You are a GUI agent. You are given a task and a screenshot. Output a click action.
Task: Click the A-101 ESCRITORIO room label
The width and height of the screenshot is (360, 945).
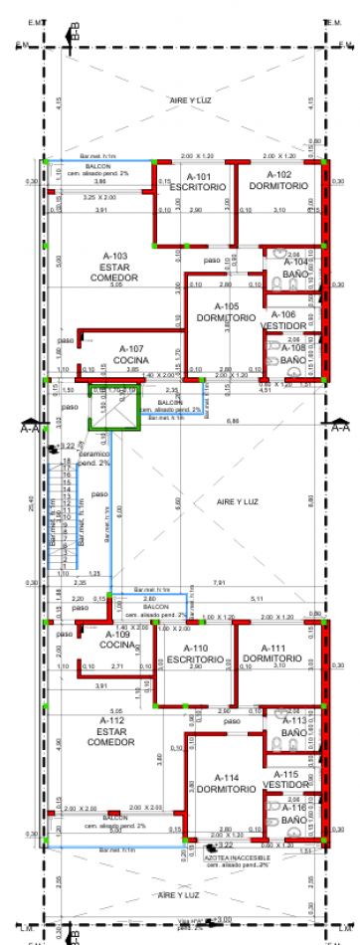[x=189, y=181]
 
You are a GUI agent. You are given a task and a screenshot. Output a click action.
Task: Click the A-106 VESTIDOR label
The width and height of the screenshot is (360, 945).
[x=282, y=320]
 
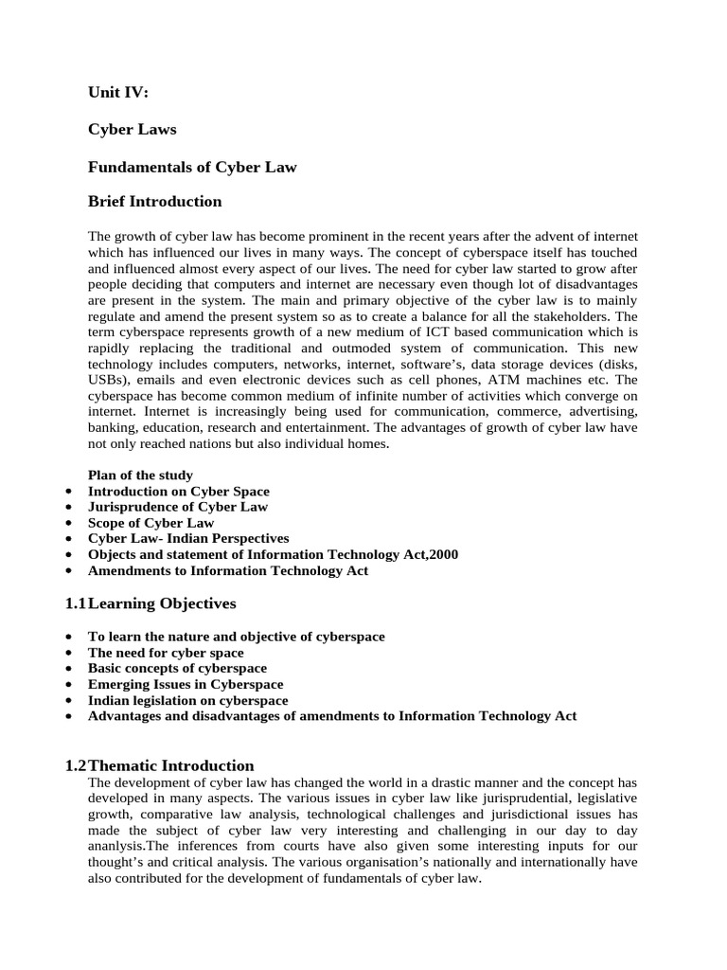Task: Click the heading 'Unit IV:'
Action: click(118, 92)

##############################

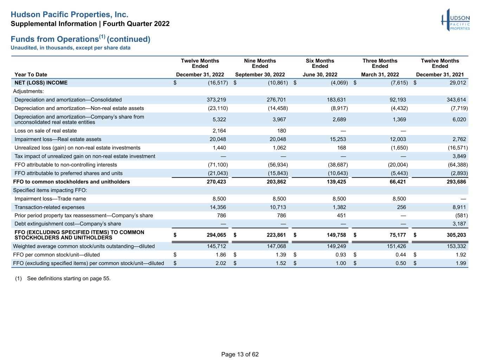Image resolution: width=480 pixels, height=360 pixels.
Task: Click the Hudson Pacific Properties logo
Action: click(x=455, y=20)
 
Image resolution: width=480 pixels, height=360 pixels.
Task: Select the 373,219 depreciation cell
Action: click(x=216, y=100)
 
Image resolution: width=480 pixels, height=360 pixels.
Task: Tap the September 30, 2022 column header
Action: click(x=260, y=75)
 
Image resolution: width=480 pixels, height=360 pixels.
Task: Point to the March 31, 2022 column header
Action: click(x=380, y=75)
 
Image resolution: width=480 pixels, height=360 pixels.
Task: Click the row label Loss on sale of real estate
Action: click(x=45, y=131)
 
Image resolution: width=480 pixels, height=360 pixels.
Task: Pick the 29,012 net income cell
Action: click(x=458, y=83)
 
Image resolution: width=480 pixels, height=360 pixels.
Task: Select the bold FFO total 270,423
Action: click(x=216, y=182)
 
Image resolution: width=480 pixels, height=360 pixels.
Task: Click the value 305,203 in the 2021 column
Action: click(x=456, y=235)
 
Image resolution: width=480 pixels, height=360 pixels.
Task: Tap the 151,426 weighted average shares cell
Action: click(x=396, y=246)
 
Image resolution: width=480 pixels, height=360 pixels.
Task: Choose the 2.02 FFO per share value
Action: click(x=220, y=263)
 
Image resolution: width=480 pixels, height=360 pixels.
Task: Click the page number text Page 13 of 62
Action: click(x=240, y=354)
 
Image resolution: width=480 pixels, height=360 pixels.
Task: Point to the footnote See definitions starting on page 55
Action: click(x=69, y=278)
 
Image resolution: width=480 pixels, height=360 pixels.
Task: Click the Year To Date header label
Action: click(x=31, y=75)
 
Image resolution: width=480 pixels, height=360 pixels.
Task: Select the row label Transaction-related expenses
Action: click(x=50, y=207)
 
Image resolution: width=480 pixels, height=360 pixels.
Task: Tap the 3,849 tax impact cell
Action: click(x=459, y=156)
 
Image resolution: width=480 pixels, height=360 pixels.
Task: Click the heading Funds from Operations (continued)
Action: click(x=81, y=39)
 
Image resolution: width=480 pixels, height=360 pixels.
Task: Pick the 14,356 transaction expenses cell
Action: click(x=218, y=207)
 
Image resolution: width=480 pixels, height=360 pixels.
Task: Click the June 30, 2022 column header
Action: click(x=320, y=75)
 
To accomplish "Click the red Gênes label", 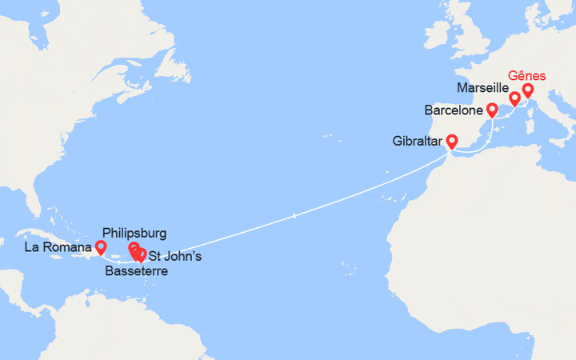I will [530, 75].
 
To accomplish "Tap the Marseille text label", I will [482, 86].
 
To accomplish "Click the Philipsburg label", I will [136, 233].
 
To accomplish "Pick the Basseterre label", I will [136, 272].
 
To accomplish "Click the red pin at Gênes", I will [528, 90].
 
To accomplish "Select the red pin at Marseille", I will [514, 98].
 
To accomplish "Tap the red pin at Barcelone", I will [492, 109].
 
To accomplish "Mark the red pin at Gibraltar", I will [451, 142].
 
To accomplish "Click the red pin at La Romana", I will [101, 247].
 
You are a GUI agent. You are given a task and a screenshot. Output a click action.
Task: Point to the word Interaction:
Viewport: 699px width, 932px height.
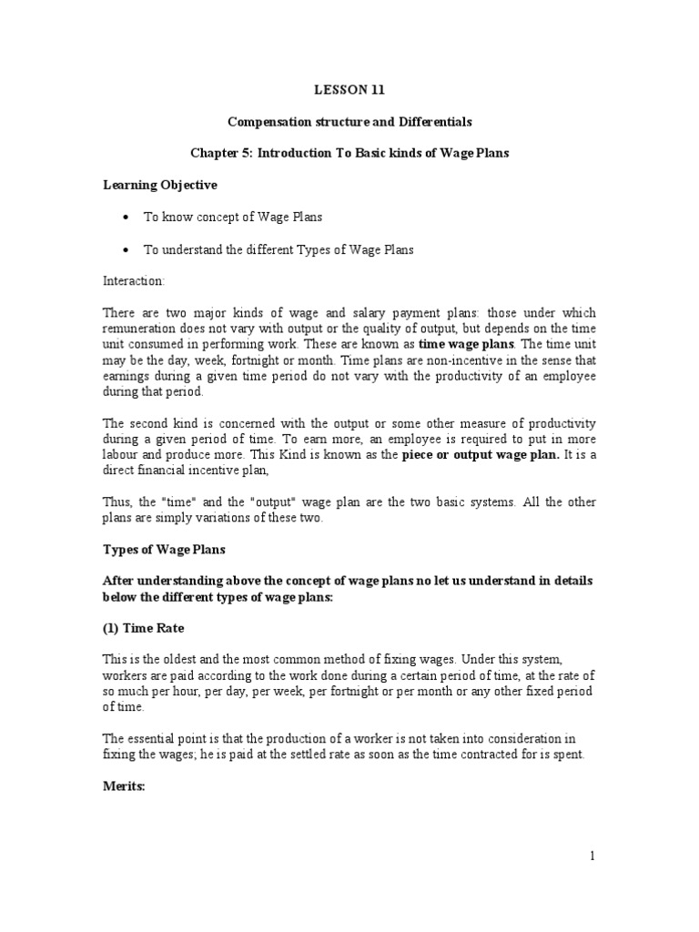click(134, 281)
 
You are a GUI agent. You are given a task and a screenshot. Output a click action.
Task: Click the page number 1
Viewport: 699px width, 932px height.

##############################

Work to be completed: Pick out every line in the material above that contains the string "cell". Case counts.

Solved problem:
Task: Select the 373,219 depreciation cell
Task: Pick the 29,012 net income cell
Task: Tap the 151,426 weighted average shares cell
Task: Tap the 3,849 tax impact cell
Task: Pick the 14,356 transaction expenses cell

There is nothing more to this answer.